Who among us, at least once in their youth, thought they were invincible? In my teenage years I certainly behaved that way as I ate, slept, ran and leapt through life. While I was running up and down stairs two steps at a time, I always wondered as I breezed past the elderly how they could possibly be so feeble and slow. I vowed that in my later years I would never become THAT silver haired geriatric holding up the line to get on the bus. Fatefully, just a few days ago I sprained my lower back and finally understood how everyday motions can become arduous performances. As we all age oh so gracefully we should become more aware of many aspects of our deteriorating health. I hope that I will be able to enlighten you about lower back injuries today.
The reason why I want to focus on the lumbar is because acute lower back pain is one of the most common reasons for physician visits. Additionally, it is the area of our bodies that allows for flexibility and movement in bending and supports the upper body and head. Indeed it is vital to almost every movement we make. This also makes it more likely to be injured. A pain in this area can be caused by a stretched or torn muscle or ligament and even though a muscle strain doesn’t sound like a serious injury, the pain can be surprisingly severe. Simple tasks need to be planned out in steps to find transitional positions that minimize the agony. Beginning the morning by rising from the lying position is no longer a simple fluid motion. I had to start on my stomach and raise to a crawl position before I could attempt lifting my upper body. Bending down to put on pants became an excruciating chore, especially with two legs. An unconstrained flop onto the couch is an invitation to a sharp hellish suffering that will make you curse the heavens and lay down to seek sweet relief. Which of course means you have to get back up. Even sitting on a chair is not a pain-free activity.
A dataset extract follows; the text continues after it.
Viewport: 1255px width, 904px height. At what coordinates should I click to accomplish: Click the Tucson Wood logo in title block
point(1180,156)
It is because of this massive reduction in the quality of life, we strive to prevent such injuries from occurring. Disclaimer: I am not a medical doctor and none of this should be construed as professional medical advice. Of course regular exercise and stretching will result in well conditioned muscles that are much less likely to suffer from strain. Exercises and stretches such as the upward dog position, plank, rotational stretches, sideways bending stretch and abdominal crunches all exercise the lower back in varying degrees. I used to snicker when I saw my grandmother doing these each morning but too late do I realize she was wise and experienced.
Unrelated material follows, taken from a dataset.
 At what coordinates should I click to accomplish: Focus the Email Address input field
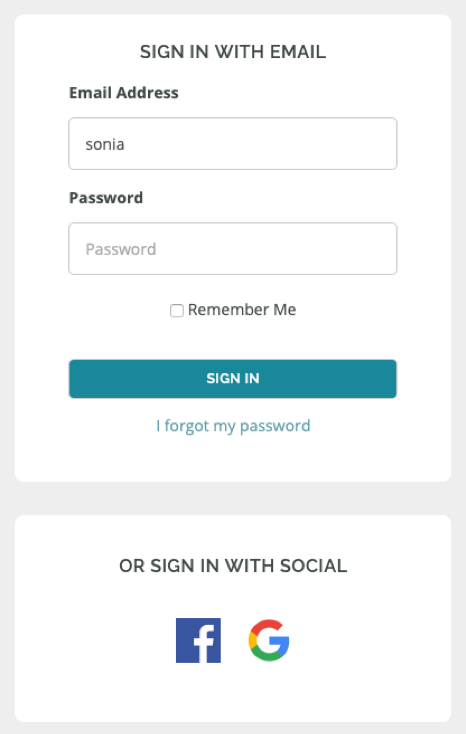click(233, 144)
If prevention fails you as it did with me. The goal becomes to recuperate as quickly as possible. Using ice packs to reduce inflammation and resting will relieve the pain. However, unused muscles will start to atrophy which increases the likeliness of subsequent injuries. Therefore you should only rest for a day or two, and try to do light stretching and exercising. Of course all exercises should start light and gradually increase in difficulty as you become more comfortable. What you do not want is to be pushed into hardcore interval training when you haven't worked out for a couple of years. This of course also happened to me.
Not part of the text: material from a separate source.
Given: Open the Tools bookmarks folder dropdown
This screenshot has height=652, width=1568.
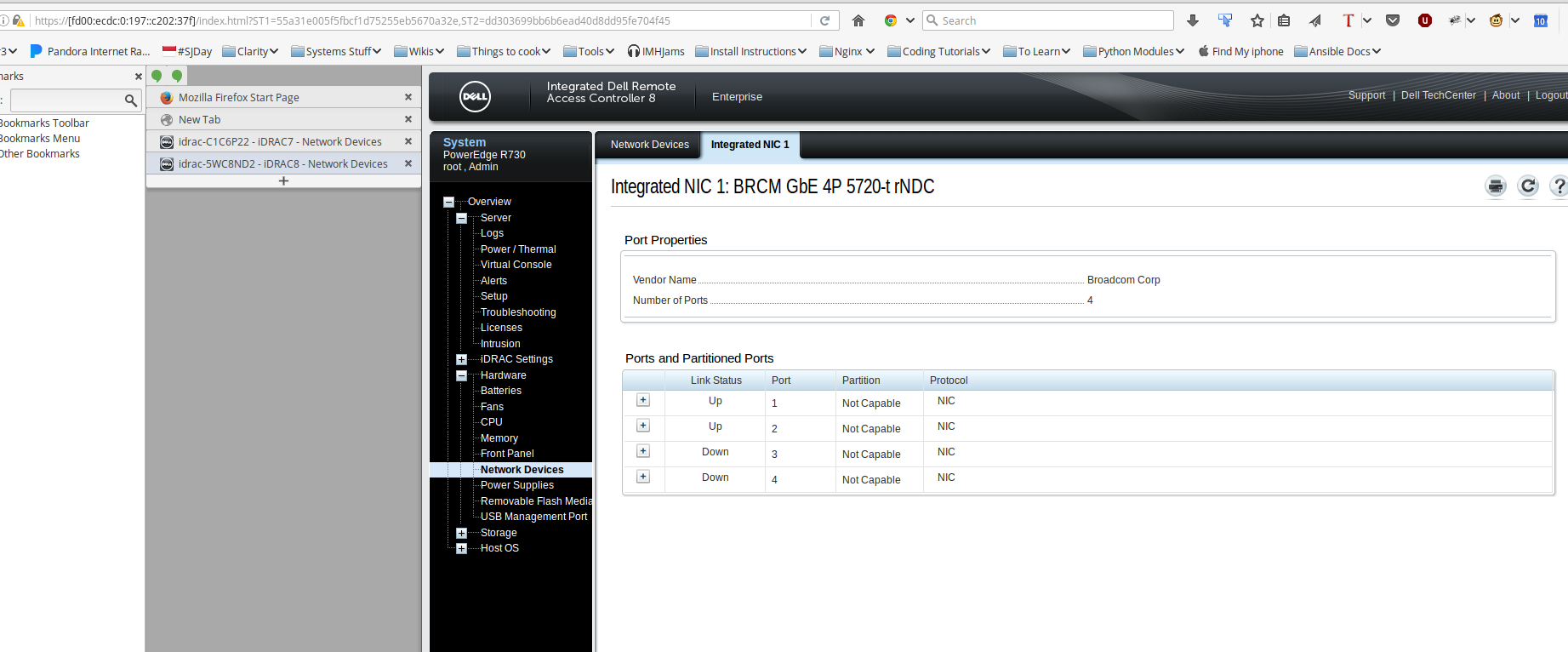Looking at the screenshot, I should click(589, 52).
Now that we better understand lumbar sprains and strains, I hope all of you can avoid one of the most problematic and pervasive injuries. By exercising and being active you can preempt the suffering and continue enjoying a quality lifestyle. If you do become an unfortunate victim to lower back pain, remember to rest but do not let the muscles atrophy. It is my sincerest hope that using this knowledge I will heal and be waiting for the next obstacle in my slow and inevitable descent towards one of life's only guarantees. No, I'm not talking about taxes.
1 comment:
Truth, Brother. Many times have I felt this pain.